72Order of War is one of the first steps for Square Enix to appeal to a broader audience”"it’s published by them, but developed by Wargaming.net, and is quite unlike the kind of title you expect from the RPG behemoth.

Order of War is set during World War II and has the player playing through famous historical battles as either Americans against Germans in France or German forces versus Soviets in Poland. You control almost all the aspects of the battles including airstrikes, ground troops, paratroopers, tanks, artillery and even managing reinforcements.

Real-Time Strategy
Publisher: Square Enix
Developer: Wargaming.net
Sep. 22, 2009

Each level in the game starts out with some black and white video footage of actual battles that have lead up to the scenario about to be played, which I found gives the game much more depth, as opposed to just dropping you into a battle. The game then zooms in on all the units, tanks and vehicles and begins to display many statistics on the screen at once: everything from number of troops to the firepower of missiles to almost blueprint like schematics of certain vehicles. You are then briefed on your objectives as parts of the map are revealed to you. The objectives range from protecting allied convoys, capturing occupied villages and holding positions.

The onscreen HUD displays the number of platoons you control and each of their conditions, a mini map and your resource points. Resource points increase at a steady rate over time and can be used for a variety of things, including paratroops and airstrikes. Each option may cost you a different amount of support, further adding depth to the game play. Many factors can affect success such as varying geography/topography. Tanks and artillery having longer range when on top of a hill and vice versa when firing from downhill; infantry have better cover when in a wooded area. Infantry can hide in trenches or houses for added cover which can give you a great advantage.

The enemy forces have pretty much the same abilities and resources as you do and it is especially challenging to get through a location when the opposing forces are in the houses all around you. Infantry can also load into trucks to faster get to a map location faster, though loading and reloading the trucks can use up valuable time which you don’t always have. There are other disadvantages to using trucks as it puts an entire platoon in one place which makes an easy target for the enemy, and when a truck full of troops is destroyed the whole platoon dies. There are also trucks for artillery that carry anti-tank cannons that take some time to set up but once set up they can become a key to victory in any battle.

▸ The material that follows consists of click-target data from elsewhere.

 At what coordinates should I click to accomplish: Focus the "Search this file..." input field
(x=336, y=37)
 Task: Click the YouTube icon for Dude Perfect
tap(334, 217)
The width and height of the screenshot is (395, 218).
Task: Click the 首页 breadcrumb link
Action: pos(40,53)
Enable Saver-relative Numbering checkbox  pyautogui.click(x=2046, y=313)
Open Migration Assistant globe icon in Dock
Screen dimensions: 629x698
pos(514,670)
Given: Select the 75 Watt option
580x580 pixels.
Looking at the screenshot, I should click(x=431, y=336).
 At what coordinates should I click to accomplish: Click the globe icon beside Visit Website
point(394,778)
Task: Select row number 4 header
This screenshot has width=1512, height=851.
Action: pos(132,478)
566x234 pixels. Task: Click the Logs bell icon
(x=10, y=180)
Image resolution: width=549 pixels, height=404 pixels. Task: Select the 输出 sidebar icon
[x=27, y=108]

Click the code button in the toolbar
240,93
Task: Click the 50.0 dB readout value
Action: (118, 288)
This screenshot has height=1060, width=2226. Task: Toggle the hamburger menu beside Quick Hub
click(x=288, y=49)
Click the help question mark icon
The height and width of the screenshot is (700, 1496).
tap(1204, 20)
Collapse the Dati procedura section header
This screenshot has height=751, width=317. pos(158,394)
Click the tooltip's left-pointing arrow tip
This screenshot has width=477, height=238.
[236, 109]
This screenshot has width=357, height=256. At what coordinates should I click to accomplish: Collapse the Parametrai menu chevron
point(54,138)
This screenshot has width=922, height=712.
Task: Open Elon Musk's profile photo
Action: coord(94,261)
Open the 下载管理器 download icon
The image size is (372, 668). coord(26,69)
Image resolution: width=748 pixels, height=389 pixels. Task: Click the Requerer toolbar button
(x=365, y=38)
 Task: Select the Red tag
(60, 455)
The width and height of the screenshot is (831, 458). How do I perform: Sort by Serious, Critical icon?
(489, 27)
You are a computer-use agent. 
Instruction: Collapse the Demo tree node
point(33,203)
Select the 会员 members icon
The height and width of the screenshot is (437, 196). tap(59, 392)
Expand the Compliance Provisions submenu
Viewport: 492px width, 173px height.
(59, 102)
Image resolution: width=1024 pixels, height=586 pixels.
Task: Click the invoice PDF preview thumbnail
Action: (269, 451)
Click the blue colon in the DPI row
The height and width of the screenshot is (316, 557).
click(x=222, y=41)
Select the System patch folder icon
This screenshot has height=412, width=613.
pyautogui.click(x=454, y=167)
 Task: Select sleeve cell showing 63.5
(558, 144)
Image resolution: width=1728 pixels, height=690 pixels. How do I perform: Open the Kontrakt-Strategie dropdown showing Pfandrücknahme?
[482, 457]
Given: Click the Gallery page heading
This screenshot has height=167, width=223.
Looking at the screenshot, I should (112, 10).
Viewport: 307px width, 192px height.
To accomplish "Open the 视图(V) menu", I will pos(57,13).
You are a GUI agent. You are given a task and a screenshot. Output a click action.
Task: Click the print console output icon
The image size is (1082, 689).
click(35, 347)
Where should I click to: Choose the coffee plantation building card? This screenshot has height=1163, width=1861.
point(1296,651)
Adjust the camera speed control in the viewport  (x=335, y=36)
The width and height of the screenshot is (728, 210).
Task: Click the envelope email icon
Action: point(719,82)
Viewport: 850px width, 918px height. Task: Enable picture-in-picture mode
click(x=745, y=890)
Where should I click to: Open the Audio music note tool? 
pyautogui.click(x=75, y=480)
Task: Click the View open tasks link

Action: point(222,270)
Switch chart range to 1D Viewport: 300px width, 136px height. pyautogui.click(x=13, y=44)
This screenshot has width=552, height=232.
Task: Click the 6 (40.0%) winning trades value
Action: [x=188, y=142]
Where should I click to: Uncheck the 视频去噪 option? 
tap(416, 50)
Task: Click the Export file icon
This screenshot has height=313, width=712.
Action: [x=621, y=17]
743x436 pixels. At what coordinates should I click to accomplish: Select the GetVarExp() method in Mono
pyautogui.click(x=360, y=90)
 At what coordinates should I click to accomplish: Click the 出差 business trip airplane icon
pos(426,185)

Statistics are displayed after each mission is completed and, based on your performance, you are awarded medals, such as purple hearts, and points to upgrade your units in future missions. The upgrades are broken down into Infantry, Artillery and Tanks, and include increases in accuracy, speed, etc. For example you can upgrade your infantry’s accuracy with firearms to level 1 and, if you have enough points left, increase to level 2 and so on. These changes permanently effect the performance of your units through the whole game.

The graphics looked nice at an aerial view, but can zoom in so close that you get a great feel of how it would seem to forces on the ground, though the troops can seem a bit blocky zoomed in. There is also a cinematic function where the screen goes into a letter box view and weaves through the battlefield at different angles and speeds to give you the feel of watching a war movie. Though this function is well done I never found many times to use it as there was so much going on.

In the first level I found there was so much going on I wondered how I could ever command so many units in real time. But after some practice and finding out just how useful and important the pause function was to the game, I started to really enjoy myself. I soon felt rather engrossed in the whole experience. Though the game has some problems, the minimap did not rotate with the camera so it was hard to navigate at times. I also felt the game assumes you know WWII lingo like what a Howitzer or Nebelwerfer is. The strength of the infantry felt weak and I found them more useful as distractions then actual fighters, as the game seems to rely heavily on tanks. The infantry AI seemed lacking as at times, and became rather annoying when they wanted to crawl on their stomach all of a sudden. The distance you could zoom out also felt rather small.

Blast Factor: Order of War is a solid game despite some balance issues. The game really shines the most in the heat of battle and the way it sets up the scenario for you. From someone who was never really interested in WWII based games, I surprisingly found myself enjoying Order of War.

Order of War is a PC exclusive, available at retail for $39.99. A copy of this game was given to us by the publisher for review purposes.